Architecture · Note

Weight Tying

Weight tying is a small architectural trick that saves parameters and (usually) improves quality: share the weights between the input token embedding and the output unembedding (lm_head). It's standard in GPT-2 and Llama. The line that does it is unassuming:

# from nanoGPT/model.py
self.transformer.wte.weight = self.lm_head.weight

That's the whole thing.

What's happening structurally

The model has two (vocab_size, n_embd) weight matrices:

wte — input

Word token embedding: maps token IDs → dense vectors at the input.

lm_head — output

Maps the final hidden state → logits over the vocabulary at the output. It's the unembedding.

Both have shape:

(vocab_size, n_embd)

Weight tying forces them to be the same matrix — one set of parameters, used in two places.

In build-nanogpt/train_gpt2.py:

self.transformer = nn.ModuleDict(dict(
    wte = nn.Embedding(config.vocab_size, config.n_embd),
    # ...
))
self.lm_head = nn.Linear(config.n_embd, config.vocab_size, bias=False)

# weight sharing scheme
self.transformer.wte.weight = self.lm_head.weight

The order matters slightly — you assign wte.weight = lm_head.weight so that the buffer is the one allocated by nn.Linear (which is the right shape for matmul). After that line, wte.weight and lm_head.weight are the same tensor (same storage, same .data pointer), not two copies.

Why share them

Think about what each matrix is doing:

The embedding wte
maps token i to a vector v_i. After training, this vector represents "what does token i mean."
The unembedding lm_head
takes a final hidden state h and computes h @ W^T. The logit for token i is h @ v_i — the dot product of the hidden state with that token's "meaning vector."

These are the same thing! Both representations live in the same space — the embedding side asks "what dense vector represents this token?" and the unembedding side asks "how aligned is this hidden state with that same dense vector?" Sharing the matrix:

  1. Saves parameters. For GPT-2 (124M), the (50257, 768) matrix is ~38M parameters — about 30% of the model. Without tying, you'd carry two copies.
  2. Improves quality. Empirically demonstrated in Press & Wolf 2017 ("Using the Output Embedding to Improve Language Models") and Inan et al. 2017. The shared representation gets stronger gradient signal from both ends.

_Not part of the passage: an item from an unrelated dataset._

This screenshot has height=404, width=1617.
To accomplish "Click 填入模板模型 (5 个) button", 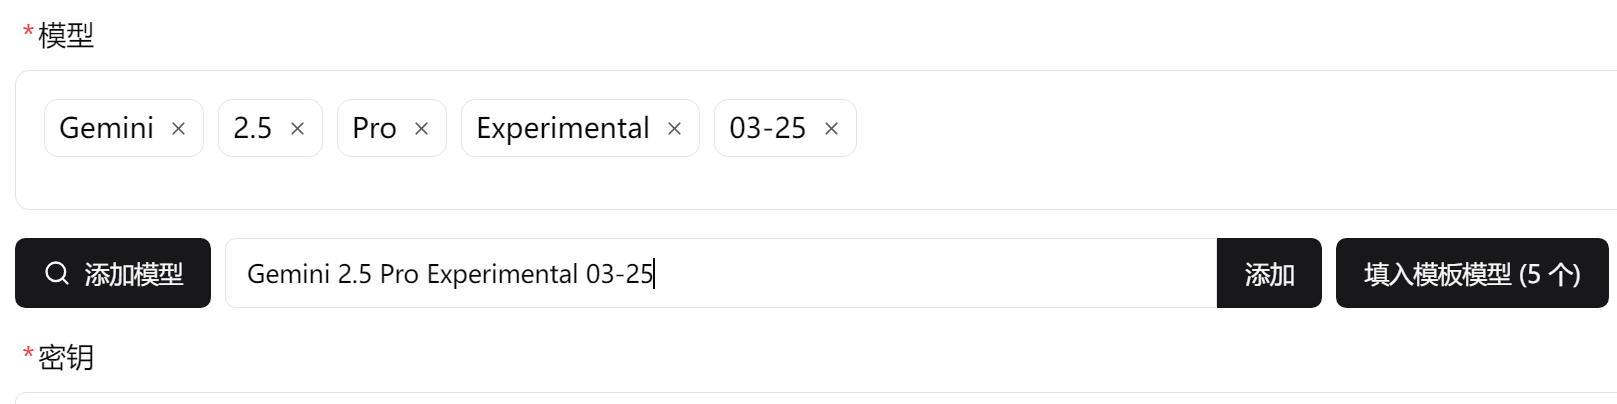I will [1472, 273].
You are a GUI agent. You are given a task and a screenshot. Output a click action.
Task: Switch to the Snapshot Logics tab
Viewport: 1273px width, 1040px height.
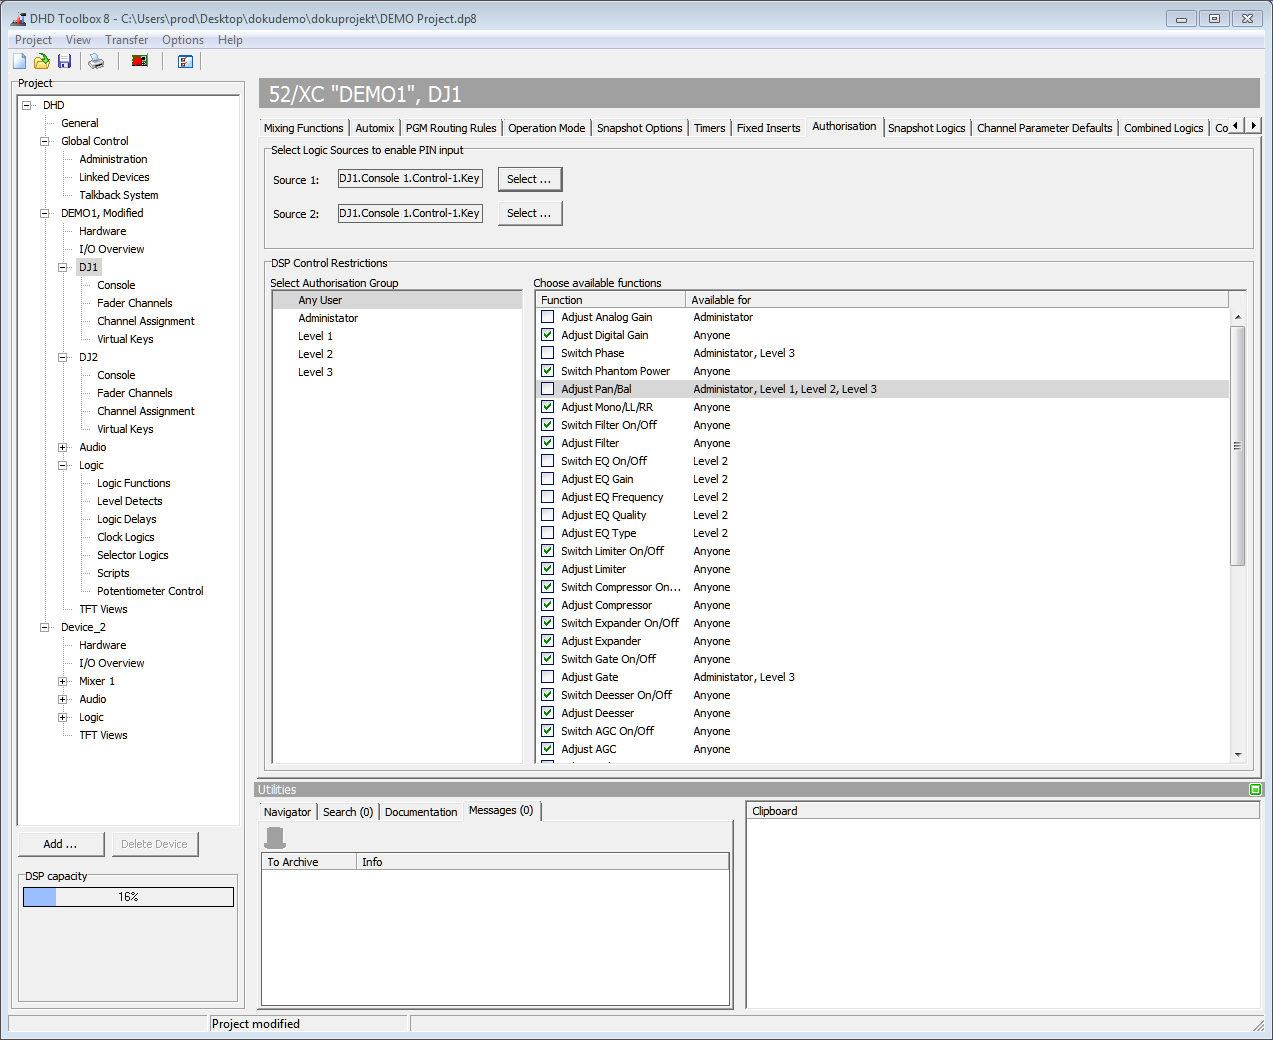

nanoGPT/model.py has a wry comment:

# with weight tying when using torch.compile() some warnings get generated:
# "UserWarning: functional_call was passed multiple values for tied weights.
# This behavior is deprecated and will be an error in future versions"
# not 100% sure what this is, so far seems to be harmless. TODO investigate

Even with weight tying being a 6-year-old trick in stable production use, PyTorch's tooling is mildly confused about it. Such is open source.

The "non-embedding" param count

When you see "GPT-2 (124M)" the count actually excludes the position embeddings. Karpathy's get_num_params:

def get_num_params(self, non_embedding=True):
    n_params = sum(p.numel() for p in self.parameters())
    if non_embedding:
        n_params -= self.transformer.wpe.weight.numel()
    return n_params

He explicitly notes: token embeddings aren't subtracted, because due to weight tying they ARE the unembedding — they're being used as weights in the final layer. So they should count. Position embeddings are subtracted because they're not weight-tied to anything.

This is a small thing but it gets reported parameter counts to match between papers and implementations.

Llama also ties

llama2.c/model.py:

# share the unembedding parameters with the embedding parameters
self.tok_embeddings.weight = self.output.weight

Same pattern, same reasoning. Worth noting because at inference time in llama2.c/run.c, the model file can store just one copy of the matrix and use it both at the embedding lookup and the final logits matmul. Compact representation.